What you are asked to do:
In the listing, from the line with "Click the blue Z+ icon in upper toolbar" to the line with "Toggle the Mask", write those lines out again with "upper" changed to "top" and nothing else altered.

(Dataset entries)
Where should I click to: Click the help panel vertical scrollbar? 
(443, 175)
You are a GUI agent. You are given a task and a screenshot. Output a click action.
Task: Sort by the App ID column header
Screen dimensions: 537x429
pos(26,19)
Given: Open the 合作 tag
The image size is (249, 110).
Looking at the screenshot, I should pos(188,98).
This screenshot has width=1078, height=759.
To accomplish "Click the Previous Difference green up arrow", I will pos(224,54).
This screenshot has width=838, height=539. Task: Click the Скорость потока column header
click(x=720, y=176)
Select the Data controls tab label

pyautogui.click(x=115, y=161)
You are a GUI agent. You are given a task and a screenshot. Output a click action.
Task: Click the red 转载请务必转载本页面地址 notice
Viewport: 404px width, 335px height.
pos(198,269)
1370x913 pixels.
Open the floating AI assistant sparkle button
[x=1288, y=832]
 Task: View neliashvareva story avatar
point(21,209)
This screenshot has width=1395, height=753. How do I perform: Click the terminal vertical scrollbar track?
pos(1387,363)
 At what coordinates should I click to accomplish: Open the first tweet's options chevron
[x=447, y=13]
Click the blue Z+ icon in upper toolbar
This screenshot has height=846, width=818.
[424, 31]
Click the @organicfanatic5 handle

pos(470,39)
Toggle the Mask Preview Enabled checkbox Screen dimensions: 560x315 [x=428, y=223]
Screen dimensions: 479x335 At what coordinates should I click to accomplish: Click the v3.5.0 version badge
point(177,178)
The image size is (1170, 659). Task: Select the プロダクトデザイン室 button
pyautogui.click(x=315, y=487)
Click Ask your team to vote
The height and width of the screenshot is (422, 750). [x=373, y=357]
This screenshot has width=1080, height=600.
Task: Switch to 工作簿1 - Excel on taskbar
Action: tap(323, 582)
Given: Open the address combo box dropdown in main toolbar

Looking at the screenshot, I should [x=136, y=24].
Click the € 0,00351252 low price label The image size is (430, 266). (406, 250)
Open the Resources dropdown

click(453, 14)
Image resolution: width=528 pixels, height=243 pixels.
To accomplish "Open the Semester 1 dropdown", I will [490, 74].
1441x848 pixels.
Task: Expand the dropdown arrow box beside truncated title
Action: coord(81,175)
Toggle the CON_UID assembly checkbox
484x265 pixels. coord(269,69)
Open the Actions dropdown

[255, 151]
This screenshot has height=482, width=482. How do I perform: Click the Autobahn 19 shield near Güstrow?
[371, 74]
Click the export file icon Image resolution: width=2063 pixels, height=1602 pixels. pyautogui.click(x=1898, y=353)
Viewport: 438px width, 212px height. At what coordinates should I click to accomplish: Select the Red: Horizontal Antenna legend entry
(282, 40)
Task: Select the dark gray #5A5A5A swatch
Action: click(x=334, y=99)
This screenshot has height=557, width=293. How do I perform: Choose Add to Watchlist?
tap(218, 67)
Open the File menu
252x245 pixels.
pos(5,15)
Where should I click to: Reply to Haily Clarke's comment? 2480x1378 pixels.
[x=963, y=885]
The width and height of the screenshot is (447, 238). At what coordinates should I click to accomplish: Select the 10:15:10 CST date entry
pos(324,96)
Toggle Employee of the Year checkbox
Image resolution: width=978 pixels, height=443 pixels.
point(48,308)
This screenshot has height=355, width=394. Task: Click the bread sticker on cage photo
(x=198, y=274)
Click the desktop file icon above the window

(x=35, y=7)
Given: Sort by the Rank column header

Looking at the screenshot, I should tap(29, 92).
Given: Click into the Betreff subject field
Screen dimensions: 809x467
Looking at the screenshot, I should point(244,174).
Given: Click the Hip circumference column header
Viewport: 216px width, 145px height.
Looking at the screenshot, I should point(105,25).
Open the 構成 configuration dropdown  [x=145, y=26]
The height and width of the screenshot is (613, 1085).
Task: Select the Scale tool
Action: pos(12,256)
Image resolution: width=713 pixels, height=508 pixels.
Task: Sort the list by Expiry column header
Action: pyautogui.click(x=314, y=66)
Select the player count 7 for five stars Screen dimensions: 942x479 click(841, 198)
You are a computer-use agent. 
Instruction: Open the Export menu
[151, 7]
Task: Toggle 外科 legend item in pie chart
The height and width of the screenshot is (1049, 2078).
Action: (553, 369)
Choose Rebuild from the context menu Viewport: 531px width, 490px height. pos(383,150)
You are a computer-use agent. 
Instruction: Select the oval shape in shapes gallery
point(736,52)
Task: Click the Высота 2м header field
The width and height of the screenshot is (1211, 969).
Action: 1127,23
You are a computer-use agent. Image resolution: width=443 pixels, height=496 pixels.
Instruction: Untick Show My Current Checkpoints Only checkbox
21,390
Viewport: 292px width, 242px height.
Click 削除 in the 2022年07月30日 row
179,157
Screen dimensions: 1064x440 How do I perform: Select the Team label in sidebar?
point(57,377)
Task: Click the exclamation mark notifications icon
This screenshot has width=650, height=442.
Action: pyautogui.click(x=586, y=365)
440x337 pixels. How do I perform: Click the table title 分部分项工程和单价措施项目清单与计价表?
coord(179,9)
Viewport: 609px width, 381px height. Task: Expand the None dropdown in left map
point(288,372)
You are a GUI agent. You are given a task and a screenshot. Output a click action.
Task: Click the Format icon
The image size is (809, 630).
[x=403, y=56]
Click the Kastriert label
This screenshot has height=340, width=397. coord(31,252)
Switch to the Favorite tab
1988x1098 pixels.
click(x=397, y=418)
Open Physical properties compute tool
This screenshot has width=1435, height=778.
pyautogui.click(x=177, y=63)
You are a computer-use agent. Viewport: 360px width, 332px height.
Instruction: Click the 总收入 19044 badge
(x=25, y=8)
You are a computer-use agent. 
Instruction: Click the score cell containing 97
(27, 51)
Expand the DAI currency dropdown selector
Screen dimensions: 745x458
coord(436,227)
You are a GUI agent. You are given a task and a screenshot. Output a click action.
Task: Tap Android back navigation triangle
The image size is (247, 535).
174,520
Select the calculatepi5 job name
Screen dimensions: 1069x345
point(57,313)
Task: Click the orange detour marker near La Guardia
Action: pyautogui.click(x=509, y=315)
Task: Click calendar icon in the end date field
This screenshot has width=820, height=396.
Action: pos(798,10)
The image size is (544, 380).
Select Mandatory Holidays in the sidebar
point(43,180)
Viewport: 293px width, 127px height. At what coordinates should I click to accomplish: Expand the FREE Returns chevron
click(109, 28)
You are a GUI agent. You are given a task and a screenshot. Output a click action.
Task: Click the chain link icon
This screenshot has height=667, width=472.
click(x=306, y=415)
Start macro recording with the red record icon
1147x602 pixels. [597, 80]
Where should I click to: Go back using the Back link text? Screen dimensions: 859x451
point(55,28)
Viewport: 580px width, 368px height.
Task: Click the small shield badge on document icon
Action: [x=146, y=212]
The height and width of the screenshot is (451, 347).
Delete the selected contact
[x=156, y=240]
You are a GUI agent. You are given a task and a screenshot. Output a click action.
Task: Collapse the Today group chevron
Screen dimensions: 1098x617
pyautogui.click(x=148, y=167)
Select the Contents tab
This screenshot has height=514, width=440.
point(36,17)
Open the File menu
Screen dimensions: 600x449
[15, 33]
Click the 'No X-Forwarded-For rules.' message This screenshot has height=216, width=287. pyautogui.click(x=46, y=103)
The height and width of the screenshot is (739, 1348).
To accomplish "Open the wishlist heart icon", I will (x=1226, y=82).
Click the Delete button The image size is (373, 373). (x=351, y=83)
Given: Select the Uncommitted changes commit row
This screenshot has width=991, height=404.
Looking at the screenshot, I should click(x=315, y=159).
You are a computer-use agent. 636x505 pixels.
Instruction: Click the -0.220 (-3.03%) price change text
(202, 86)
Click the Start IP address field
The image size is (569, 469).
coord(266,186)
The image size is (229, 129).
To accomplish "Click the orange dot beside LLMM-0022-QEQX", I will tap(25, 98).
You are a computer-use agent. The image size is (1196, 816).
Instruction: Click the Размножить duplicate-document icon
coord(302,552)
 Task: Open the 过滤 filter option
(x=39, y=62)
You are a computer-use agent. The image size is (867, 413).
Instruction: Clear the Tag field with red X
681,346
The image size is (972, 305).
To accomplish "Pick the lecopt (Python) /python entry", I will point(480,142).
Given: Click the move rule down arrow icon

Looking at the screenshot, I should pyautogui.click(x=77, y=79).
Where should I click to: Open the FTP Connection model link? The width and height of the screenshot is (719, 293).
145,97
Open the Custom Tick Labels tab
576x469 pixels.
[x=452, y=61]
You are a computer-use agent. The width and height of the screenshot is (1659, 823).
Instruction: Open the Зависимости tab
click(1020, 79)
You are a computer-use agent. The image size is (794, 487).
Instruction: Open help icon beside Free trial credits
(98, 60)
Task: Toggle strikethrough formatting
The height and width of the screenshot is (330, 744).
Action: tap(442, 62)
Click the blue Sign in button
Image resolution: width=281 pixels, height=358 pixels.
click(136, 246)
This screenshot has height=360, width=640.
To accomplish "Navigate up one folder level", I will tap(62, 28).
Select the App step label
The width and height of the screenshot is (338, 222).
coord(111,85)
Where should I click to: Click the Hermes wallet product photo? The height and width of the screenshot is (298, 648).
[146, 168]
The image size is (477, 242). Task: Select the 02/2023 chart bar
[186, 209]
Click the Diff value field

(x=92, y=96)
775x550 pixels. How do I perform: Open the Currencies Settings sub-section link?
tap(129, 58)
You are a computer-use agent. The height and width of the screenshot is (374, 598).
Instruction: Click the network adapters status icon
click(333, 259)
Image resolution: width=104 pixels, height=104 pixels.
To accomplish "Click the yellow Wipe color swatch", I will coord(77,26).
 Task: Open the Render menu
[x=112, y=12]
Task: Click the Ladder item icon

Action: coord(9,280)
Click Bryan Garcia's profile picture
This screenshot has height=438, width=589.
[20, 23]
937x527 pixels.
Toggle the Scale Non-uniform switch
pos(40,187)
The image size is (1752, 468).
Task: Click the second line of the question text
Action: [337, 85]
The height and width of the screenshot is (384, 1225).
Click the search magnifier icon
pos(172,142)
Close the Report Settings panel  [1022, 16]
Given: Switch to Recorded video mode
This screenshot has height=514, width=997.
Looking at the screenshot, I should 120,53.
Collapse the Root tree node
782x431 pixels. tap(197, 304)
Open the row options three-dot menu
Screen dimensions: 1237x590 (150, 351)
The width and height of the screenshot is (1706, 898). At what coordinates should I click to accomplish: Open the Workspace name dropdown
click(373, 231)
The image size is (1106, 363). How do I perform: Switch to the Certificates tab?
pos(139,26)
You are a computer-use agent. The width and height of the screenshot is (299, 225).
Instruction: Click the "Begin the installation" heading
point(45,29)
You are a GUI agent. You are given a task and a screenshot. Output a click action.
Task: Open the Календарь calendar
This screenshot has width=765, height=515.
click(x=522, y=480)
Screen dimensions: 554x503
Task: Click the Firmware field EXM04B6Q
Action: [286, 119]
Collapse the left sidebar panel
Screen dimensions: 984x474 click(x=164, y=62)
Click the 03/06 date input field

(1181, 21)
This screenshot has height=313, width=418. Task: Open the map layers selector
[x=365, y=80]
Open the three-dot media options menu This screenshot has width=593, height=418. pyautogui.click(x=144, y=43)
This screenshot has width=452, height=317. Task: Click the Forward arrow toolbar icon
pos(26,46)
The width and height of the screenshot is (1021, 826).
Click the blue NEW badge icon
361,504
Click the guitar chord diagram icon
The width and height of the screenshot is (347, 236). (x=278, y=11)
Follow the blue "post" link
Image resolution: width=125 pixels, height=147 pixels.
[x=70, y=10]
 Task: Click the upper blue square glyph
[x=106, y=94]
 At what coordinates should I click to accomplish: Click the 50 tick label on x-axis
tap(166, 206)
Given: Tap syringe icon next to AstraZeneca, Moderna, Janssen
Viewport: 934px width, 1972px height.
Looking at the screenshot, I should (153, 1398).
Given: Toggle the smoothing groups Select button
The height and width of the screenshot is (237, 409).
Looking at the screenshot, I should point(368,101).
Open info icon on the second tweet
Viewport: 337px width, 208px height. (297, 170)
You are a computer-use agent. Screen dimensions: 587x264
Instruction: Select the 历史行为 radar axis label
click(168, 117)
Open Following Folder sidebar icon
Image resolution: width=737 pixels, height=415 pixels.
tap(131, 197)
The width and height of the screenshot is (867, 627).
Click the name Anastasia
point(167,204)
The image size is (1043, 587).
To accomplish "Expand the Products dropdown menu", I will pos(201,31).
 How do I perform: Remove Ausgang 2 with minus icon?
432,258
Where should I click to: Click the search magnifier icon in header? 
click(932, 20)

Task solution:
Click the blue Z+ icon in top toolbar
This screenshot has height=846, width=818.
[424, 31]
Click the @organicfanatic5 handle

pos(470,39)
Toggle the Mask Preview Enabled checkbox Screen dimensions: 560x315 [x=428, y=223]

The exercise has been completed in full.